* **WHAT IS EXPECTED**
In the listing below, find the line containing "This screenshot has width=741, height=575." and the line containing "Click down arrow". Repeat exactly those two lines and every line between them, nothing more.

* **INPUT MATERIAL**
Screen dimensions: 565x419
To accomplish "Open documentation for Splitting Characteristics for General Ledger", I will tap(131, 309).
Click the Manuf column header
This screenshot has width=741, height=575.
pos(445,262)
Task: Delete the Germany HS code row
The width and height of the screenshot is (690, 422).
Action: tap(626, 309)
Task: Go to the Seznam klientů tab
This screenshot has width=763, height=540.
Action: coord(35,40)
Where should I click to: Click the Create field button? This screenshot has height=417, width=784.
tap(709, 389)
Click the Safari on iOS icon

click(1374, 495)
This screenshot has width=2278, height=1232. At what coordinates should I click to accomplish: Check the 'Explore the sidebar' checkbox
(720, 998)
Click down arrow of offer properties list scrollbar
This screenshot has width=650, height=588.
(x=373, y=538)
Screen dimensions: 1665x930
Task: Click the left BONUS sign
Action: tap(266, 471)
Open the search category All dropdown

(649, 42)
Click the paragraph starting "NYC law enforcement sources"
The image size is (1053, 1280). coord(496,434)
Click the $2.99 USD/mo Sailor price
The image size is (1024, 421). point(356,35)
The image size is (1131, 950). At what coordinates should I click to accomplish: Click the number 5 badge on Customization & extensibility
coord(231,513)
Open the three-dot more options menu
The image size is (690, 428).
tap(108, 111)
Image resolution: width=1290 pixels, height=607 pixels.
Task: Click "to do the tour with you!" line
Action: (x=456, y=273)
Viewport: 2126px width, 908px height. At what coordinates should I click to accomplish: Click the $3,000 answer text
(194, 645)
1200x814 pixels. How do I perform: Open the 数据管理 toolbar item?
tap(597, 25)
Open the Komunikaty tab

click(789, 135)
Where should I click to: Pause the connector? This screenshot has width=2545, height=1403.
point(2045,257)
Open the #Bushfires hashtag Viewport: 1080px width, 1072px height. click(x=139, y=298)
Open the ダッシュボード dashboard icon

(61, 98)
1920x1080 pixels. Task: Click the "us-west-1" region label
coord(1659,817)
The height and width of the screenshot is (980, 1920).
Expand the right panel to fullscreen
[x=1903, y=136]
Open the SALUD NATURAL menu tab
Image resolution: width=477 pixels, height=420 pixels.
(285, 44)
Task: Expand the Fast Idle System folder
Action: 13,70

* **RESPONSE TO THIS EXERCISE**
This screenshot has width=741, height=575.
pos(445,262)
Task: Delete the Germany HS code row
The width and height of the screenshot is (690, 422).
Action: tap(626, 309)
Task: Go to the Seznam klientů tab
This screenshot has width=763, height=540.
Action: coord(35,40)
Where should I click to: Click the Create field button? This screenshot has height=417, width=784.
tap(709, 389)
Click the Safari on iOS icon

click(1374, 495)
This screenshot has width=2278, height=1232. At what coordinates should I click to accomplish: Check the 'Explore the sidebar' checkbox
(720, 998)
Click down arrow of offer properties list scrollbar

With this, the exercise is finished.